Purified cytochrome b(559) relipidated with either a mixture of phosphatidylcholine and phosphatidic acid or with phosphatidylcholine only exhibits high and low superoxide (O-2(-)) producing ability, respectively, in the absence of cytosolic activators [Koshkin, V. and Pick, E. (1993) FEBS Lett. 327, 57-62]. This system was used as a model for the study of the mechanism of NADPH oxidase activation. It is shown that, depending on the composition of the phospholipid environment, cytochrome b(559) binds FAD with high or low affinity, this being accompanied by changes in flavin absorbance and fluorescence. High affinity binding of FAD to cytochrome b(559) relipidated with phosphatidylcholine combined with phosphatidic acid is associated with an enhanced NADPH-driven O-2(-) producing capacity.
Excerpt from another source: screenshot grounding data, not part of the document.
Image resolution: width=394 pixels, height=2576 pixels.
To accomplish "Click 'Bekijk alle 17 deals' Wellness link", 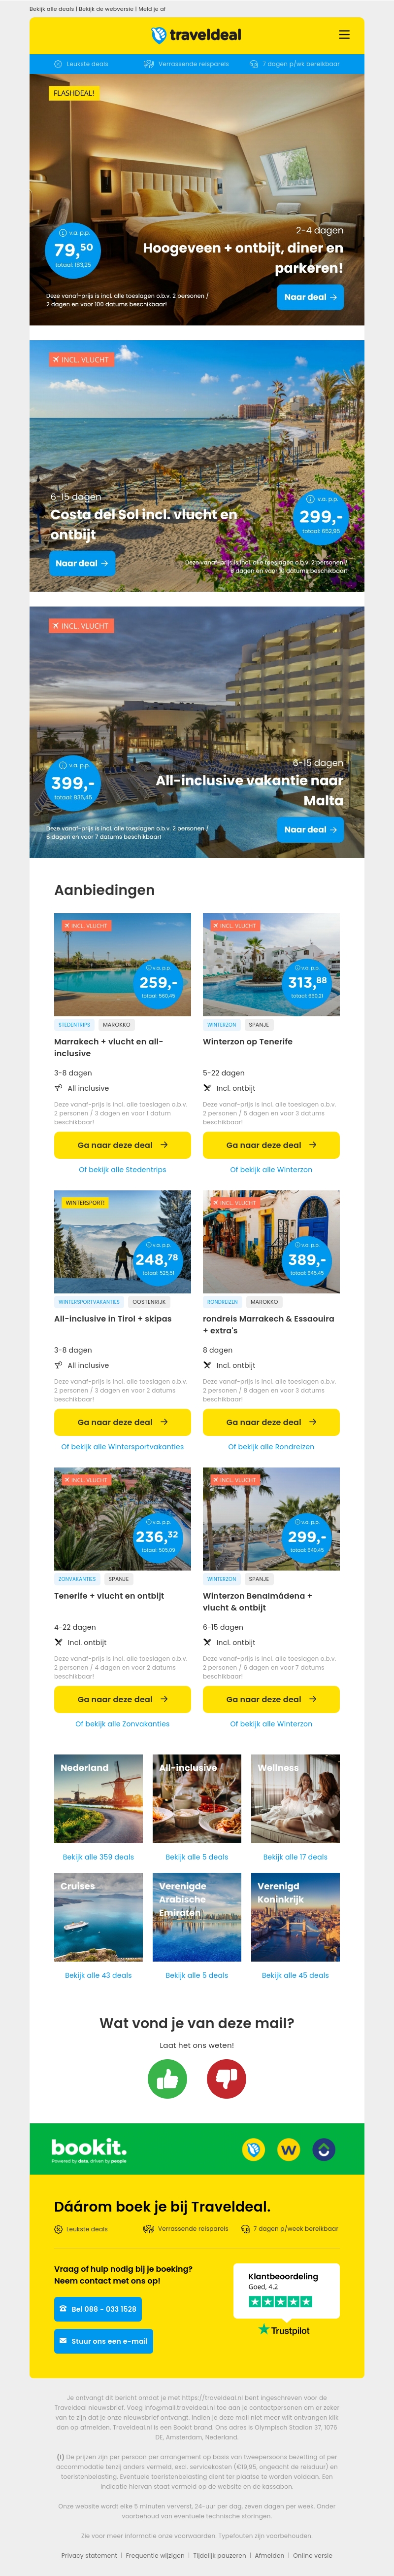I will [x=295, y=1857].
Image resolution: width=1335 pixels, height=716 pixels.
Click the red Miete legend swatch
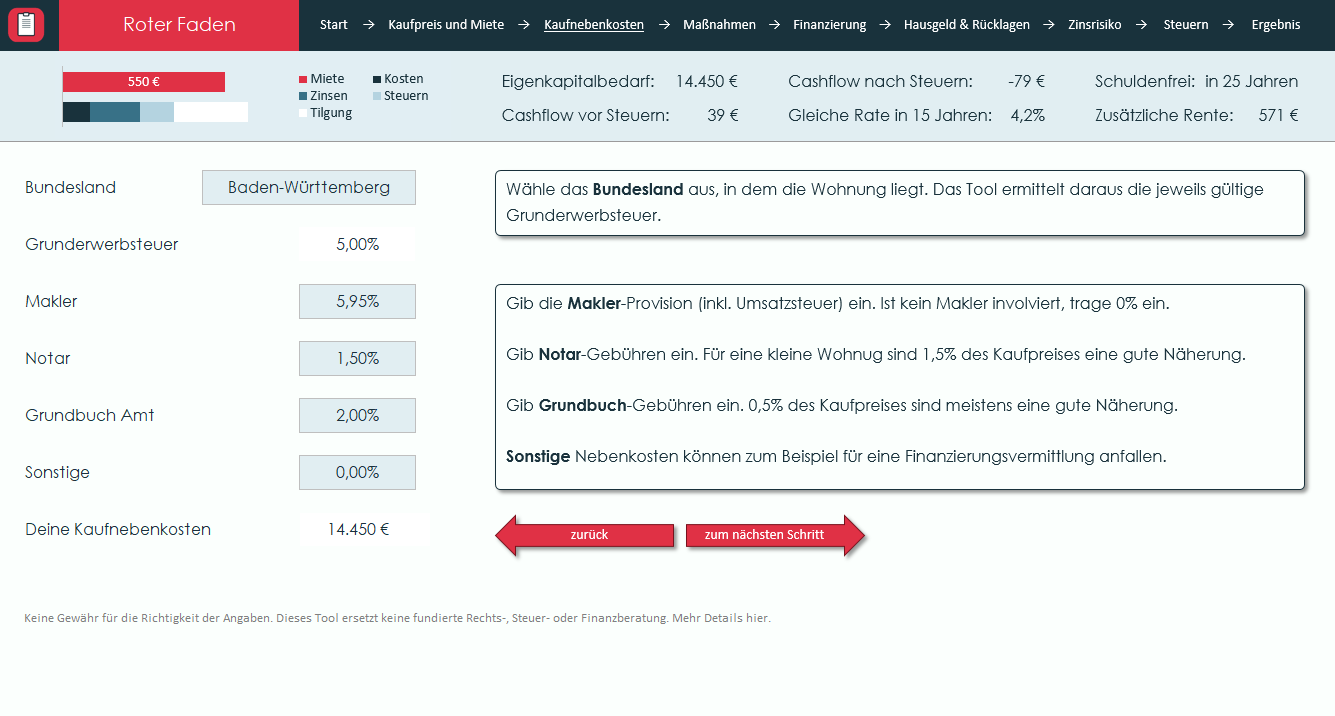click(303, 80)
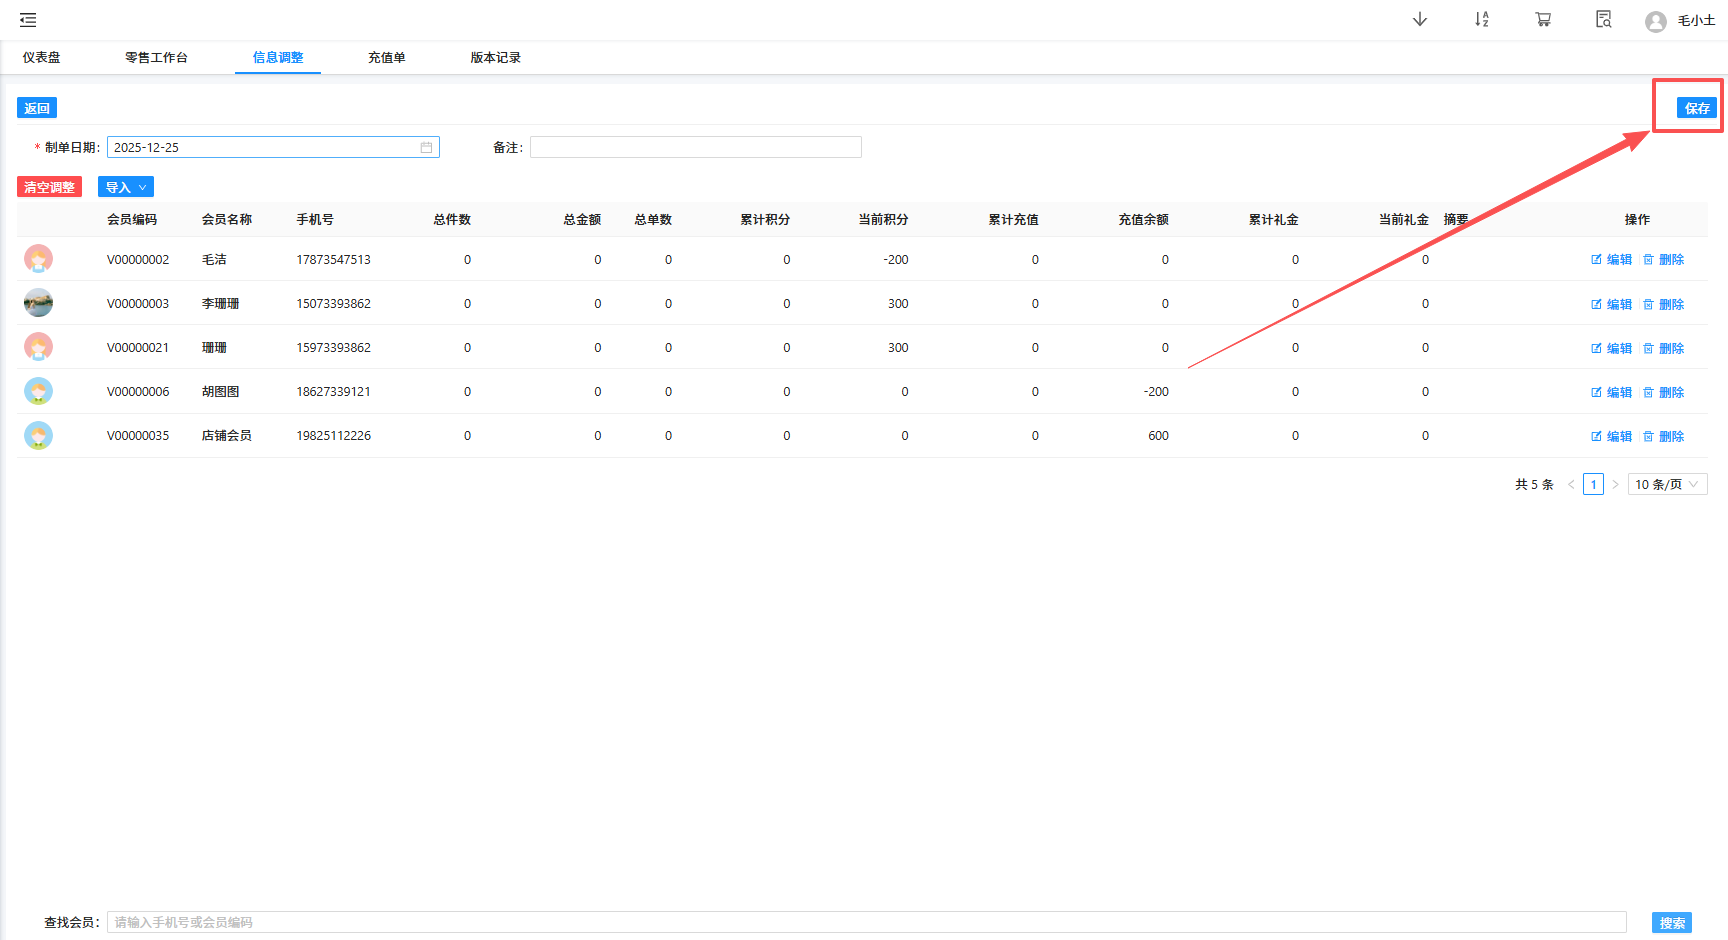
Task: Switch to the 零售工作台 tab
Action: pyautogui.click(x=156, y=58)
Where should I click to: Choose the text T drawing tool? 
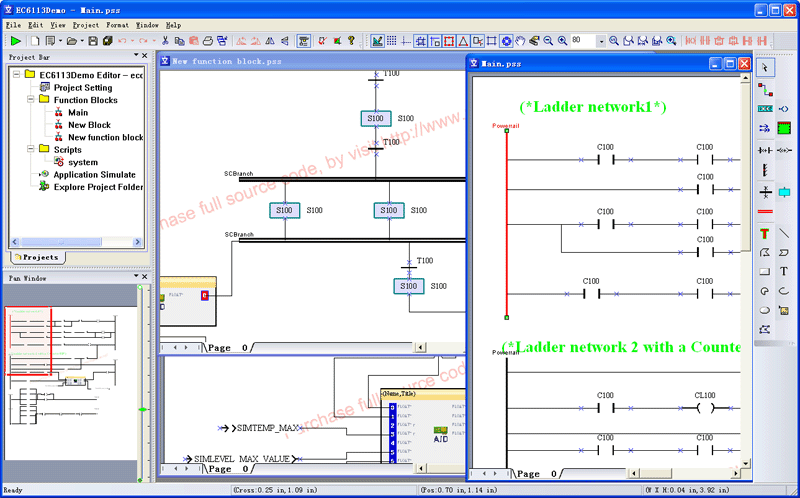783,271
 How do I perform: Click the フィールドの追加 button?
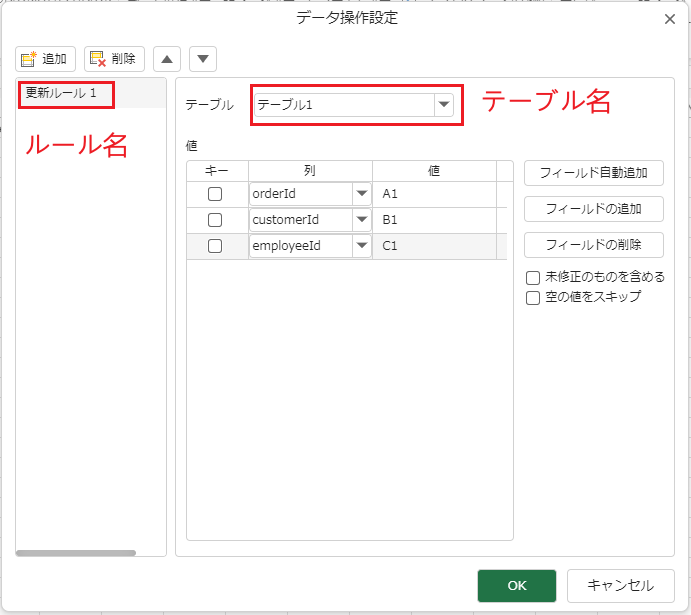point(593,209)
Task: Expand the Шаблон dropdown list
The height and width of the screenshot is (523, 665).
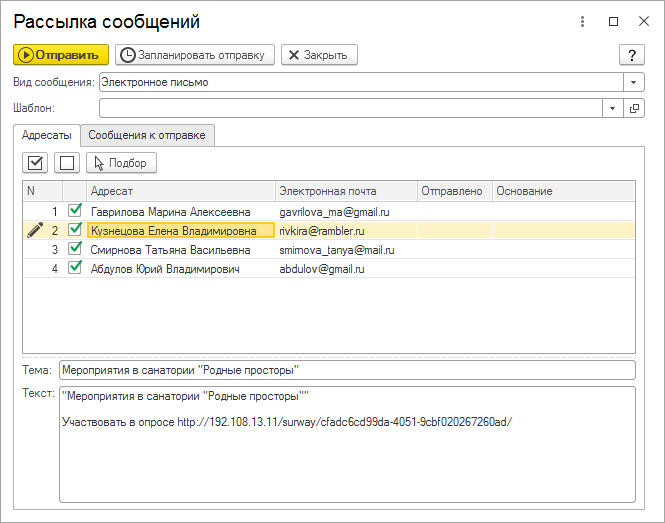Action: point(612,108)
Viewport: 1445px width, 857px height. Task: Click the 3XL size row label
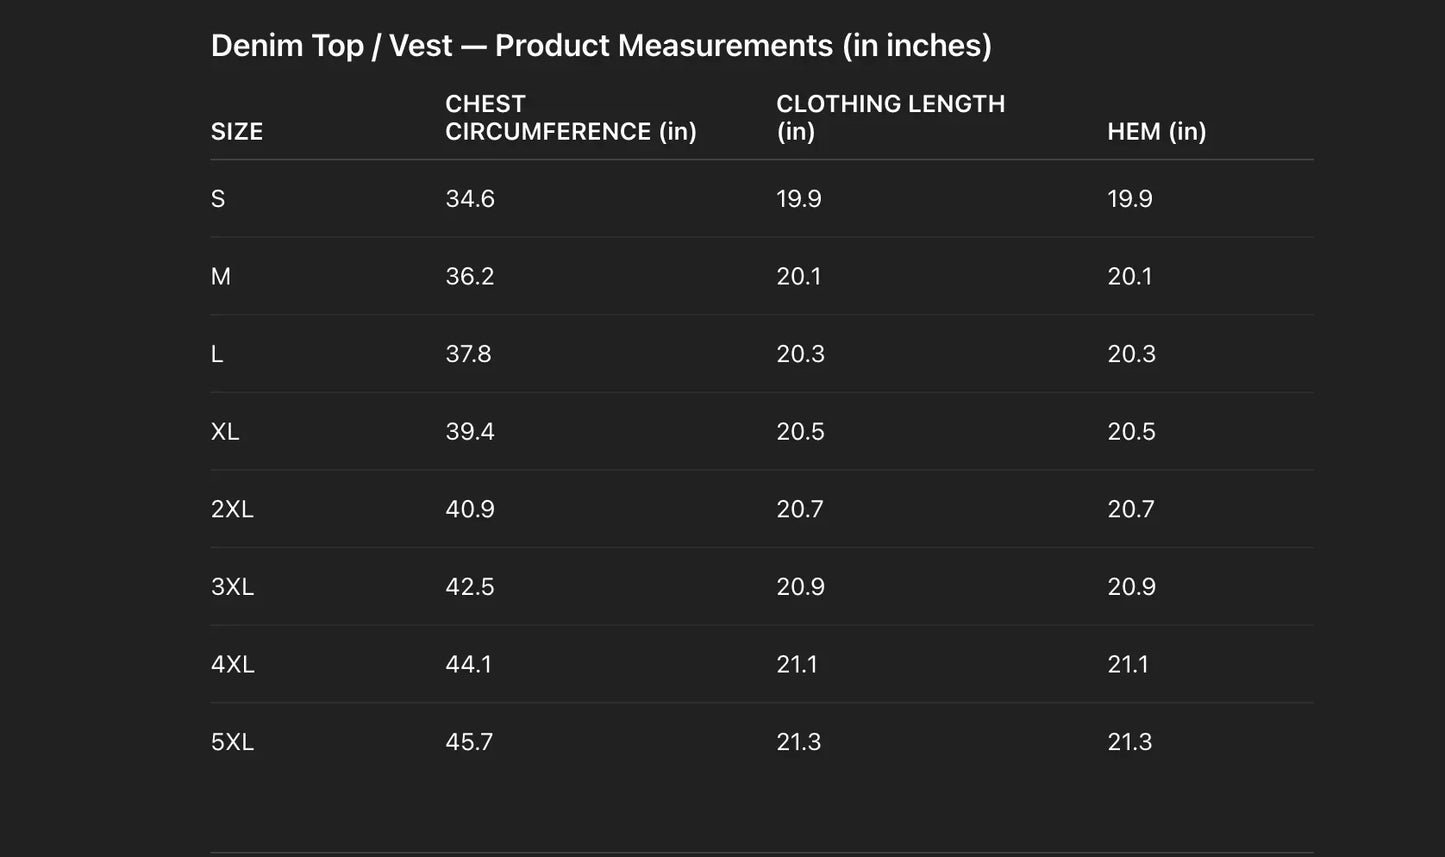pos(232,587)
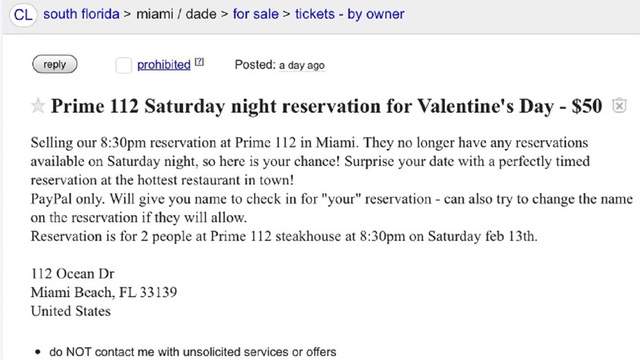Favorite this posting with the star icon
The width and height of the screenshot is (640, 360).
(x=38, y=106)
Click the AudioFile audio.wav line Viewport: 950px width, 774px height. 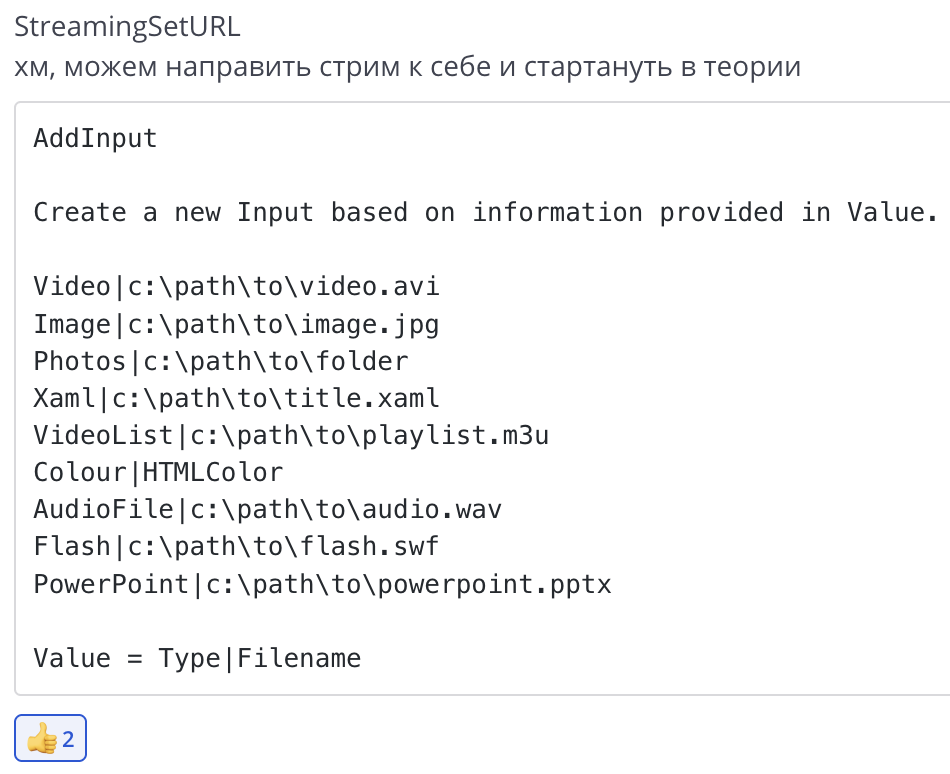point(267,509)
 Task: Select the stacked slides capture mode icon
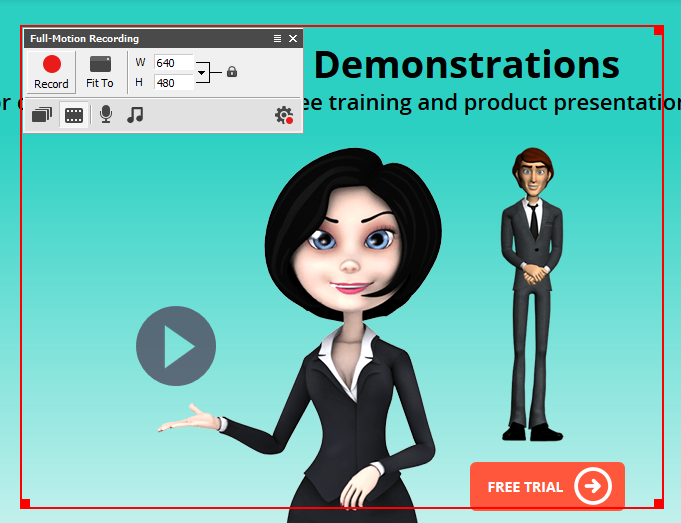point(41,115)
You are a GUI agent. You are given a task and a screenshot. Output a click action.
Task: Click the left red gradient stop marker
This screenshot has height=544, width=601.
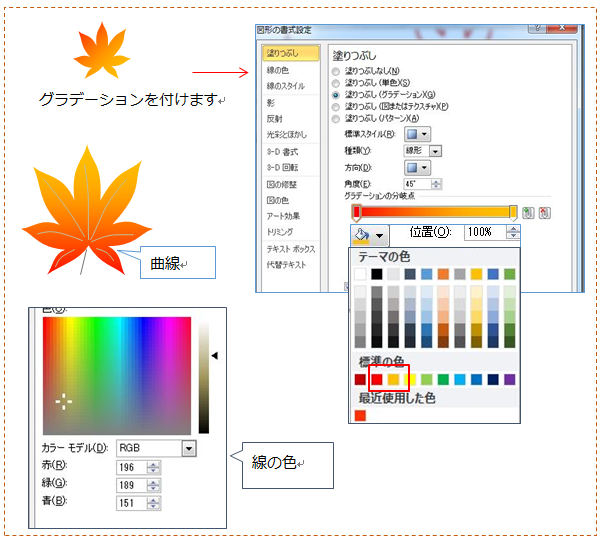point(356,212)
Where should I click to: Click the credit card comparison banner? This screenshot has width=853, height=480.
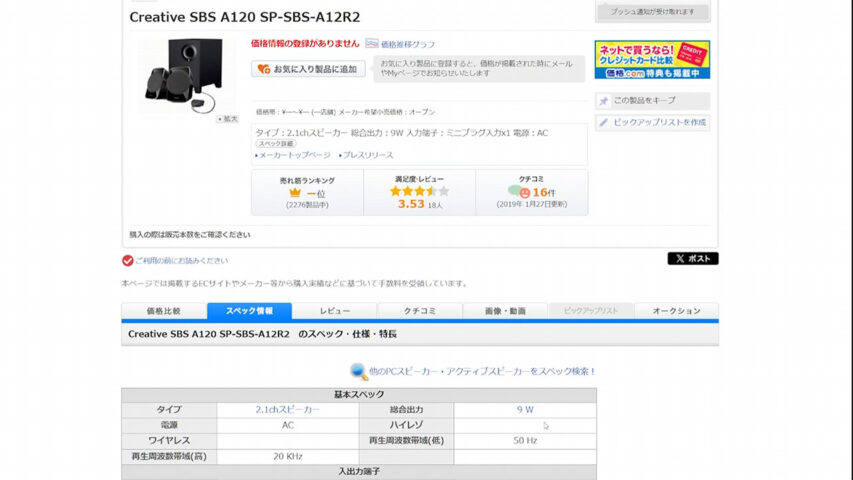(x=652, y=60)
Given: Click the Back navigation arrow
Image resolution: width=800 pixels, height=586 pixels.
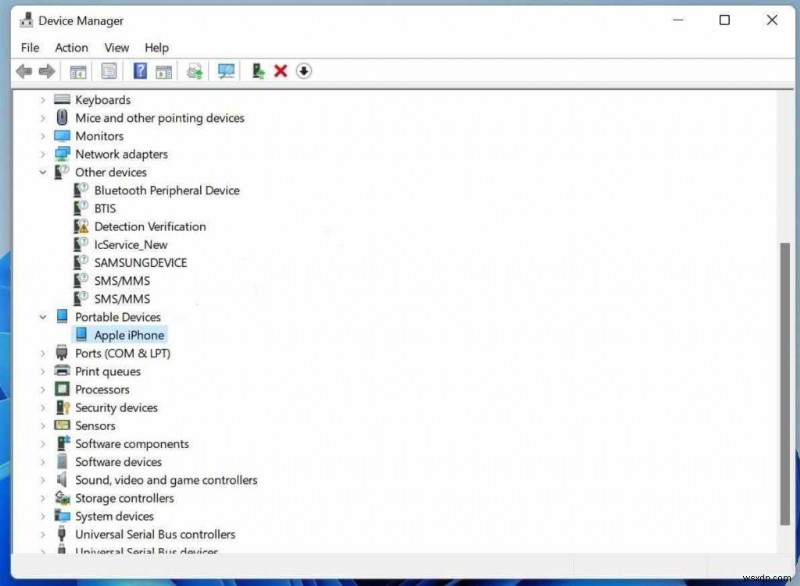Looking at the screenshot, I should click(24, 70).
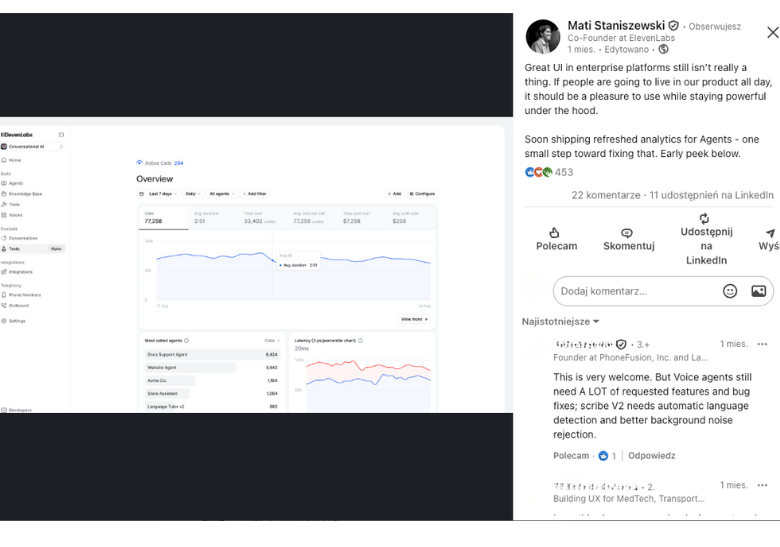Open the emoji picker in the comment box
Image resolution: width=780 pixels, height=547 pixels.
(x=730, y=291)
A kinetic study of O-2(-) production by cytochrome b(559) reflavinated under stoichiometric FAD binding conditions revealed an FAD/heme ratio of 1:2. A further kinetic study of O-2(-) production by high- and low-activity relipidated and reflavinated cytochrome b(559), at varying substrate concentrations, and the determination of steady-state difference spectra of such preparations, reduced by NADPH, indicated that O-2(-) production is activated by facilitation of electron transfer from NADPH to FAD rather than by an enhancement of NADPH binding.